Today’s NBA players, especially stars, often maximize their flexibility and agency over contracts at the expense of the franchise they play for. This trend has been embodied by LeBron James, who signed several short-term contracts with the Cleveland Cavaliers before leaving this summer to join the Los Angeles Lakers. Kevin Durant has followed this model, signing one-year deals with a player option for the second season each July since joining the Warriors.
The advantages for the players are obvious. Short-term contracts give them tremendous flexibility each and every year to act as they please and potentially join a new team if they are unhappy with their situation. Similarly, it gives the top players power over their organization who risk potentially losing them for nothing. That said, there are negative consequences in acting in this manner, too. For example, Durant has not received the endearment and adoration of Golden State fans that is given to their other stars and his free agency has hung over the Warriors’ season and been a distraction for him and his teammates.

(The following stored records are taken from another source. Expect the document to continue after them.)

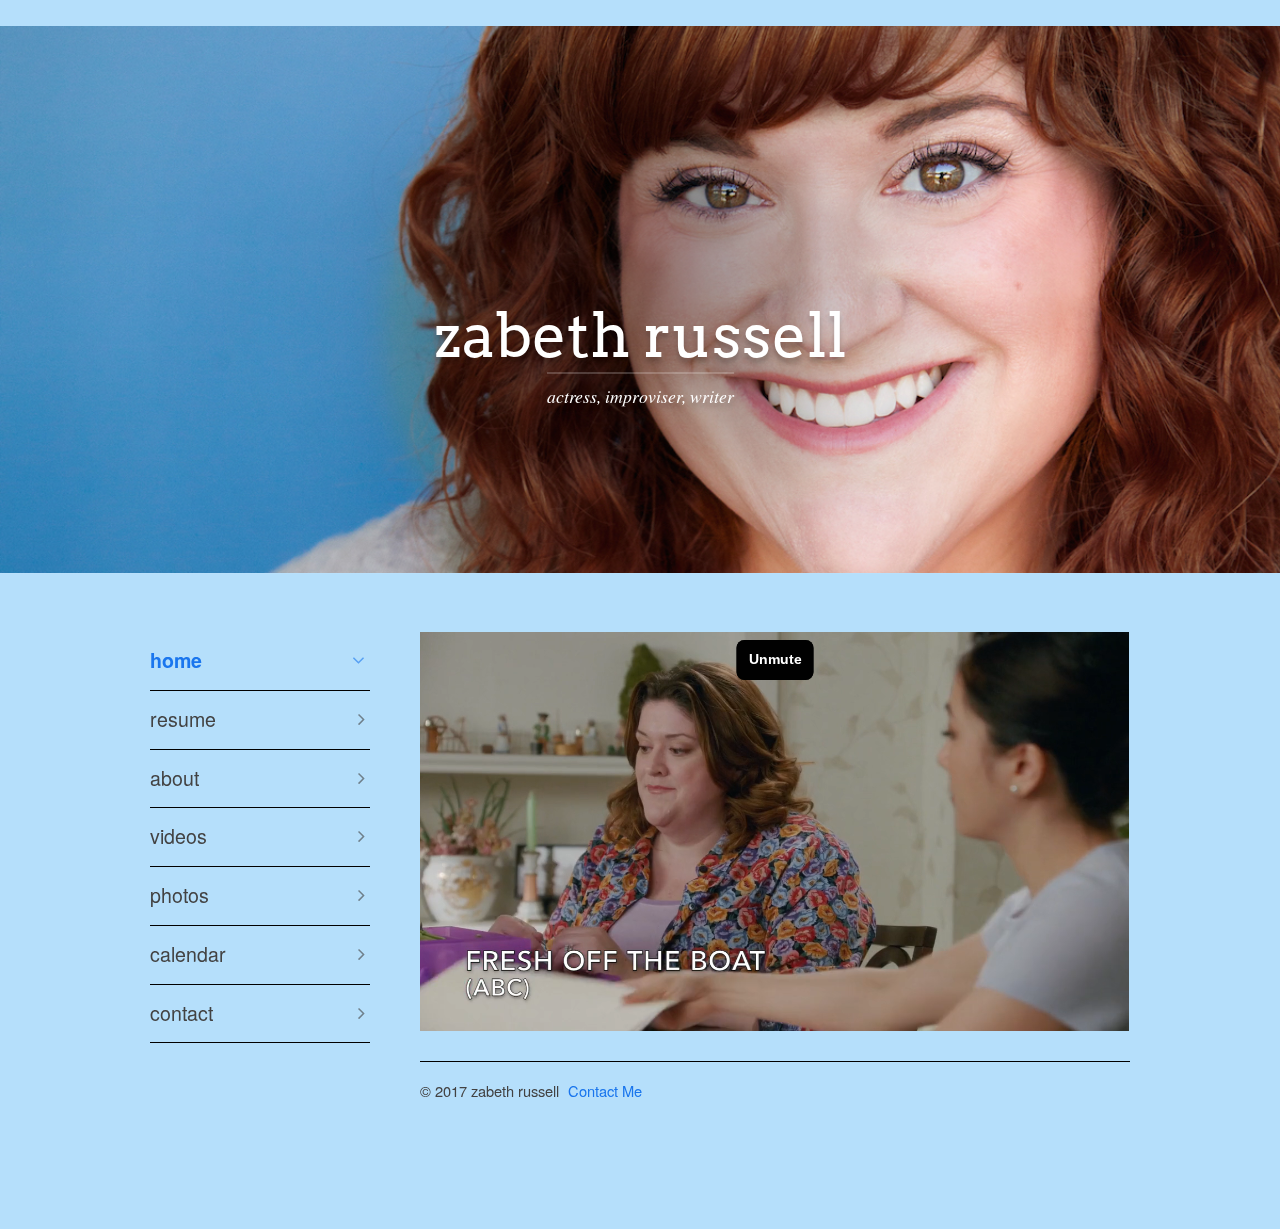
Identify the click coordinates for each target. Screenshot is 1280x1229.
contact (181, 1013)
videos (178, 836)
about (174, 778)
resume (183, 719)
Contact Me (605, 1090)
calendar (188, 954)
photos (179, 895)
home (176, 660)
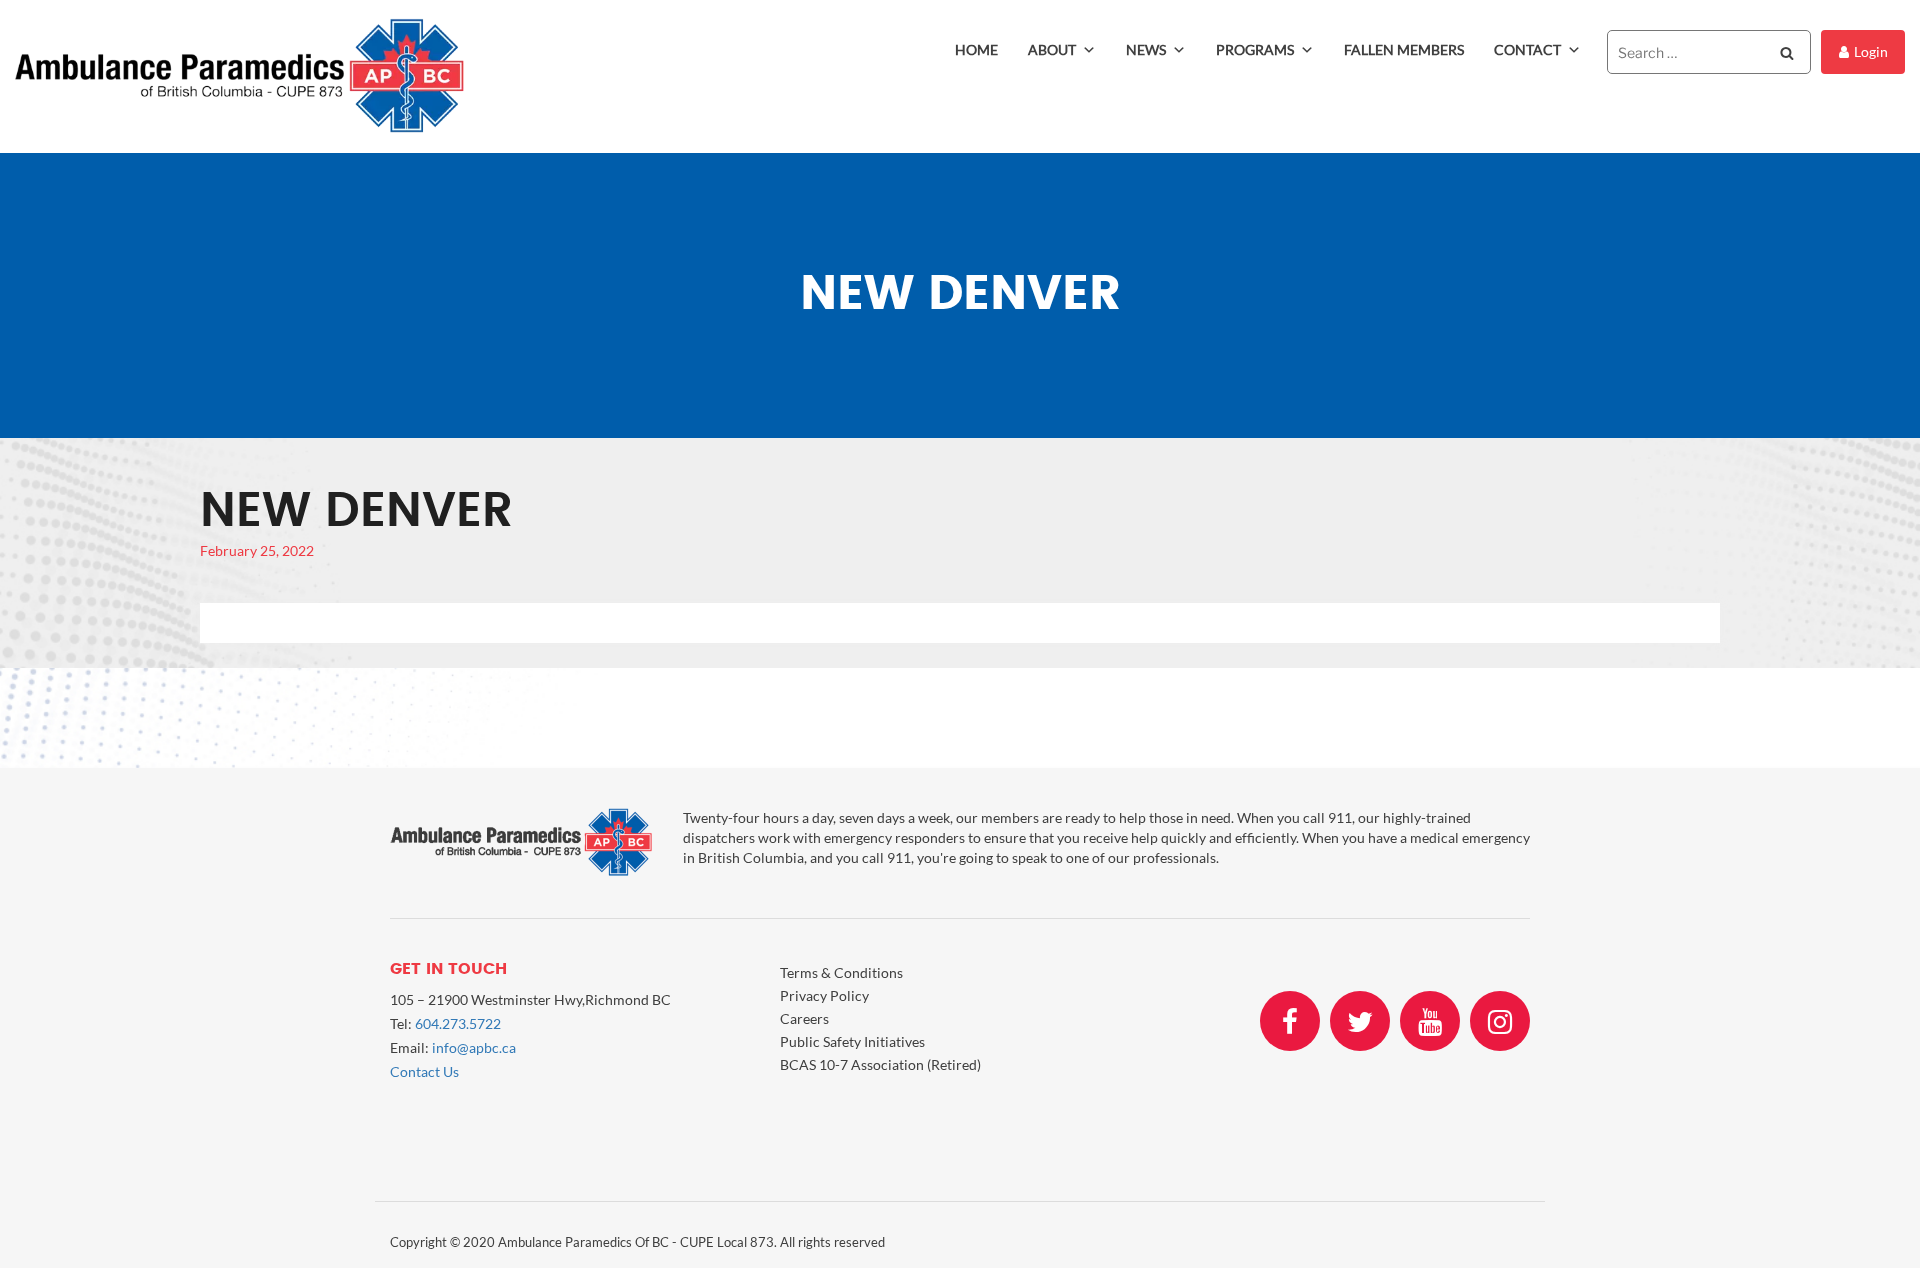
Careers (804, 1018)
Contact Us (424, 1071)
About (1052, 49)
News (1146, 49)
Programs (1255, 49)
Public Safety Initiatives (852, 1041)
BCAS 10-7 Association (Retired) (880, 1064)
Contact (1527, 49)
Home (976, 49)
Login (1871, 51)
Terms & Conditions (841, 972)
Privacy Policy (824, 995)
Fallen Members (1404, 49)
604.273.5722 (458, 1023)
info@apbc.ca (474, 1047)
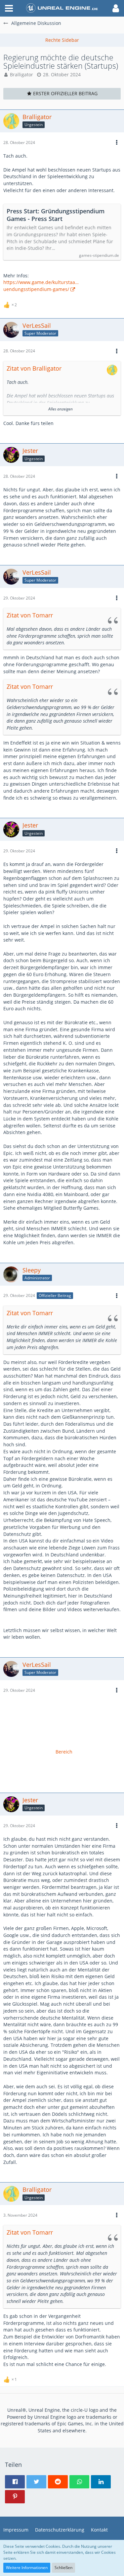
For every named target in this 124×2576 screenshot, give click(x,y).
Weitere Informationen (27, 2567)
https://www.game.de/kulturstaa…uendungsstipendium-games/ (41, 285)
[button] (9, 8)
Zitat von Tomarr (30, 615)
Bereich (64, 1752)
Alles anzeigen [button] (60, 409)
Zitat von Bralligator (34, 368)
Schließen (63, 2567)
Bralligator (21, 74)
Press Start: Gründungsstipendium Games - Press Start (55, 215)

Teams — not just players — act in this manner. The Toronto Raptors traded star DeMar DeRozan, who was especially vocal in his love for playing in Toronto, for what they felt was an upgrade in Kawhi Leonard. More recently, the Raptors traded Jonas Valanciunas, one of the longest tenured Raptors, for an aging Marc Gasol in the hope of maximizing their short-term title windows. While the Raptors have been one of the top teams in the NBA, they are now expected to make a postseason run or risk losing Leonard for free, which would eliminate contention hopes for the foreseeable future, a concern they would not have had with DeRozan.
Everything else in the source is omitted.